Stored items:
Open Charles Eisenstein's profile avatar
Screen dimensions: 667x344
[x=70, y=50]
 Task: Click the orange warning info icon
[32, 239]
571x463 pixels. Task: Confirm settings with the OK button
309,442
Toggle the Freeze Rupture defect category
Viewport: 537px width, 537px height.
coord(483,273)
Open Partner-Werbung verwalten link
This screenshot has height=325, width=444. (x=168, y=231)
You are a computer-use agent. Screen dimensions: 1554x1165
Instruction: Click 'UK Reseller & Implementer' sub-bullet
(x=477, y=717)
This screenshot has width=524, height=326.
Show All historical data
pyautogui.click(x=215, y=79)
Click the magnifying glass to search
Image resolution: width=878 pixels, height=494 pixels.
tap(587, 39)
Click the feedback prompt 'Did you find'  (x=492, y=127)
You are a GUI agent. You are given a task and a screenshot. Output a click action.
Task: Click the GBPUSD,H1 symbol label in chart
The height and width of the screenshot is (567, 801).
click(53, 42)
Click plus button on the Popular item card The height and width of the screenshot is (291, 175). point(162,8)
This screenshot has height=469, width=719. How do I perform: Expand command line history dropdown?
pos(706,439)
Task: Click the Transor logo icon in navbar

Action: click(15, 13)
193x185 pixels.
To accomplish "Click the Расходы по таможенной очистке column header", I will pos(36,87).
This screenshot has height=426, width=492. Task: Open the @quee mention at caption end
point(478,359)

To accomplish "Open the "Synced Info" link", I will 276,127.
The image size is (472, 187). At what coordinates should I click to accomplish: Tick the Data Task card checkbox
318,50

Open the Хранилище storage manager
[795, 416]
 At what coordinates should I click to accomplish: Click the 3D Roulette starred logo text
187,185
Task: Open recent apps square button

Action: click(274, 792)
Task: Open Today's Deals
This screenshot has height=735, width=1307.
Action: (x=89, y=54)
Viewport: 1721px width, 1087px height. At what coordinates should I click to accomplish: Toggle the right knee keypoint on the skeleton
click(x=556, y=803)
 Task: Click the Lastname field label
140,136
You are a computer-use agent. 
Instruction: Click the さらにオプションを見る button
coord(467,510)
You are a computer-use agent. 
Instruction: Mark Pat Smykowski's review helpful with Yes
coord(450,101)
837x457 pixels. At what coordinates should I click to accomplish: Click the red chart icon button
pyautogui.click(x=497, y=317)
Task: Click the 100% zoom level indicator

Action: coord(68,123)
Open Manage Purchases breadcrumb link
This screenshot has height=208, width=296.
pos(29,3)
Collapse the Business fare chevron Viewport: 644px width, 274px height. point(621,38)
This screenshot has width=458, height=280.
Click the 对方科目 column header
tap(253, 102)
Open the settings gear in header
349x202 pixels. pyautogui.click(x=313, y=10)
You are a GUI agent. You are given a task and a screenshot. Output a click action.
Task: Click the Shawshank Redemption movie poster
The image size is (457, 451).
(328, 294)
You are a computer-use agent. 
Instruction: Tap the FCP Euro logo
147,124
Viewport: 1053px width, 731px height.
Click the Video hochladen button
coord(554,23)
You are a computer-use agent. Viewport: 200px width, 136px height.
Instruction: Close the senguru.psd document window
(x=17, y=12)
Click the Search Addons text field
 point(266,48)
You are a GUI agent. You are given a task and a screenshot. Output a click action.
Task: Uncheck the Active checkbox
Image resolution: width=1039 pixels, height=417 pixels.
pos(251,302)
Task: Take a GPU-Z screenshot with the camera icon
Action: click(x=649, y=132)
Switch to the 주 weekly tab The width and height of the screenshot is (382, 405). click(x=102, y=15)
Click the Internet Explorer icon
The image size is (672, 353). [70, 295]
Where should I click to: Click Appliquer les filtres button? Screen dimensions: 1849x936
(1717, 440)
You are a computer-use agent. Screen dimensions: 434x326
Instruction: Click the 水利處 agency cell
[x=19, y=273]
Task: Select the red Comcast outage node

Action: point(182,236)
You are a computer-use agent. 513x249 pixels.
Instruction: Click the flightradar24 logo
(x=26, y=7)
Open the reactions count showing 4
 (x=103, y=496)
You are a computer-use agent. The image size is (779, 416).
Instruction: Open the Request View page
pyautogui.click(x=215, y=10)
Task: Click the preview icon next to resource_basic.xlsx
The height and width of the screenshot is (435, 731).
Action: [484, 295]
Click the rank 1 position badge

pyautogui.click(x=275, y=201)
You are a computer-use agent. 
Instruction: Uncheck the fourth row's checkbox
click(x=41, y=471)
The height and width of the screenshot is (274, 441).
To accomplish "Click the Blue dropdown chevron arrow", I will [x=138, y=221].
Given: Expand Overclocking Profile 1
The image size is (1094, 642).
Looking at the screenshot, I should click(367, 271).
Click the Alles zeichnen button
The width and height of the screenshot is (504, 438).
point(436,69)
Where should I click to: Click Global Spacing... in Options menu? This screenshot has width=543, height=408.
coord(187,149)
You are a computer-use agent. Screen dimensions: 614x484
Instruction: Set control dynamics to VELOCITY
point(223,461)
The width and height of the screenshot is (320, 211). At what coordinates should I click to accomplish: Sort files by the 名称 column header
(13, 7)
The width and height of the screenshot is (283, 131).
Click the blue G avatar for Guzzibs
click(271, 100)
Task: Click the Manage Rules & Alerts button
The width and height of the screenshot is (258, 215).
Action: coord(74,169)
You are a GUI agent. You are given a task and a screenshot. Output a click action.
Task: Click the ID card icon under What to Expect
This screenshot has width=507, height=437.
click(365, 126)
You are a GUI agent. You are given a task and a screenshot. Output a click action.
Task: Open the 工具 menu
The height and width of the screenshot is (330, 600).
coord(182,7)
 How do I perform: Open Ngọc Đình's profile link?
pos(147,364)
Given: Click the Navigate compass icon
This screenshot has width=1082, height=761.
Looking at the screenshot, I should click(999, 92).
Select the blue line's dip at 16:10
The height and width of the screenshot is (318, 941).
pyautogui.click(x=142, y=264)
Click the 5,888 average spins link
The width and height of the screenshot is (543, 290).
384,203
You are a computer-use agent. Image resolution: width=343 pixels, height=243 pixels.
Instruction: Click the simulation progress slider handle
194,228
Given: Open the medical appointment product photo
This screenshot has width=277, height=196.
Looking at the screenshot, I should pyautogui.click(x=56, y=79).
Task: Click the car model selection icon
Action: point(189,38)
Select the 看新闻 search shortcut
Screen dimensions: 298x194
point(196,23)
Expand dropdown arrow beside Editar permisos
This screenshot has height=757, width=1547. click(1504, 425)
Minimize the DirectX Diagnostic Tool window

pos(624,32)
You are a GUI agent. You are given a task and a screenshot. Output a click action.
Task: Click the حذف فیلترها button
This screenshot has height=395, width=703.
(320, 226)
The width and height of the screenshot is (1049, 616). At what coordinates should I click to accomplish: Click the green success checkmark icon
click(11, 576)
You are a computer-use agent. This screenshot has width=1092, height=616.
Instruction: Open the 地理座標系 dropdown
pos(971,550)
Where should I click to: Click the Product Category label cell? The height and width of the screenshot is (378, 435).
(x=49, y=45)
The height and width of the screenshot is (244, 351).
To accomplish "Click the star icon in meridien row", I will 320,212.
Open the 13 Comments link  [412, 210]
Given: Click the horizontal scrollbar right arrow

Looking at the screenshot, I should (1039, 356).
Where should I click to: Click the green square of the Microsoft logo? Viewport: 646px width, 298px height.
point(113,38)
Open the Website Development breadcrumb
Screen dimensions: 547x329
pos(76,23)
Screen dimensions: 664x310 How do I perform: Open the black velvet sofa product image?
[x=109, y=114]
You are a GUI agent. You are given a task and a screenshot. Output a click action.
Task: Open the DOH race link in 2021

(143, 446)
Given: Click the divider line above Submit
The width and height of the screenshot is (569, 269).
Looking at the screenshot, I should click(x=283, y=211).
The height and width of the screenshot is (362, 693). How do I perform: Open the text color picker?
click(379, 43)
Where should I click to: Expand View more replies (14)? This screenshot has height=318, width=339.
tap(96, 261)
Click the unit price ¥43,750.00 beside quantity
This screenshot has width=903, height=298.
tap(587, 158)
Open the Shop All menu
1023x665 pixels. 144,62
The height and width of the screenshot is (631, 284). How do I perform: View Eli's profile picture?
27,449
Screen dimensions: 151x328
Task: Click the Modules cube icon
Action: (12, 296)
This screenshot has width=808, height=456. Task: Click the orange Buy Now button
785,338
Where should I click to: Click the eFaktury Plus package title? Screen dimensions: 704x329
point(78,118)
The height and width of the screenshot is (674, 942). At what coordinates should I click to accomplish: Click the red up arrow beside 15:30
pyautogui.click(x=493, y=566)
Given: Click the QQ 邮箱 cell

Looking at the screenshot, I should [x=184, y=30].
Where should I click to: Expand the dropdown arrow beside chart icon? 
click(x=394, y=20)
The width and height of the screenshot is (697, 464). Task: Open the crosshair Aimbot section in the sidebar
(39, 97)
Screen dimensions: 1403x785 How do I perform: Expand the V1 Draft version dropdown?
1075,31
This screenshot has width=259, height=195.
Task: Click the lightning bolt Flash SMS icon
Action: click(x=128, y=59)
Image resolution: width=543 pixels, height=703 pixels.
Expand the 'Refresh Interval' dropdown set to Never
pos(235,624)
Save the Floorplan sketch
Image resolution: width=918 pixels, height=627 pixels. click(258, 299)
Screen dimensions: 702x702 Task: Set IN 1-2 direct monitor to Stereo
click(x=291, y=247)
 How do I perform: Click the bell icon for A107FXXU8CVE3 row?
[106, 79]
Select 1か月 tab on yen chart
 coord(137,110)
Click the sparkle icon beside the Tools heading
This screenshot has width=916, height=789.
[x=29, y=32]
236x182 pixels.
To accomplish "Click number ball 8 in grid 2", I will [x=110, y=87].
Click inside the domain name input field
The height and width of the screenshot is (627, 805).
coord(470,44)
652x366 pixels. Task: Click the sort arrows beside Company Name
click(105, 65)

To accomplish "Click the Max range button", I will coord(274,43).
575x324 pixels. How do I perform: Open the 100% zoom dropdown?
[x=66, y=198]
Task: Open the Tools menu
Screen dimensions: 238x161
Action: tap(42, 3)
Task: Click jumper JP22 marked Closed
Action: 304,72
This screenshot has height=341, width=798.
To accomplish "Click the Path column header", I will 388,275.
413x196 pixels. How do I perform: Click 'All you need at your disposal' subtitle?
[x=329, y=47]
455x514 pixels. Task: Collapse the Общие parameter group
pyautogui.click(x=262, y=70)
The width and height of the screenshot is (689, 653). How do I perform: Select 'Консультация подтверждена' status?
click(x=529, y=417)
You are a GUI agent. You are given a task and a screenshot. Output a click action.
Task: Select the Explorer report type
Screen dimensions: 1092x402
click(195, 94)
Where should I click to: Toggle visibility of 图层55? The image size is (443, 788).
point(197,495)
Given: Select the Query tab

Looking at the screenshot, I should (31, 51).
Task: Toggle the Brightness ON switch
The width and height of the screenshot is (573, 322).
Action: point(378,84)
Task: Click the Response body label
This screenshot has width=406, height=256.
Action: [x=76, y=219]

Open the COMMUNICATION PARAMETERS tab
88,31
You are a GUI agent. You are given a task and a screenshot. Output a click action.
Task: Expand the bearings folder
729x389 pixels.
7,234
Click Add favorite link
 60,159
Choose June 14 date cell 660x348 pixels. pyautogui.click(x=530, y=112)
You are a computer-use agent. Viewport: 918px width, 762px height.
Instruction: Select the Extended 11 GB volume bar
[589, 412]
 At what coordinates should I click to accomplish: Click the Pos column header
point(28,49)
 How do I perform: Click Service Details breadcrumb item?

▶ _Exercise_: Reproduce every line above that contains the string "chevron".

▶ _Result below_:
Collapse the Business fare chevron Viewport: 644px width, 274px height. point(621,38)
To accomplish "Click the Blue dropdown chevron arrow", I will [x=138, y=221].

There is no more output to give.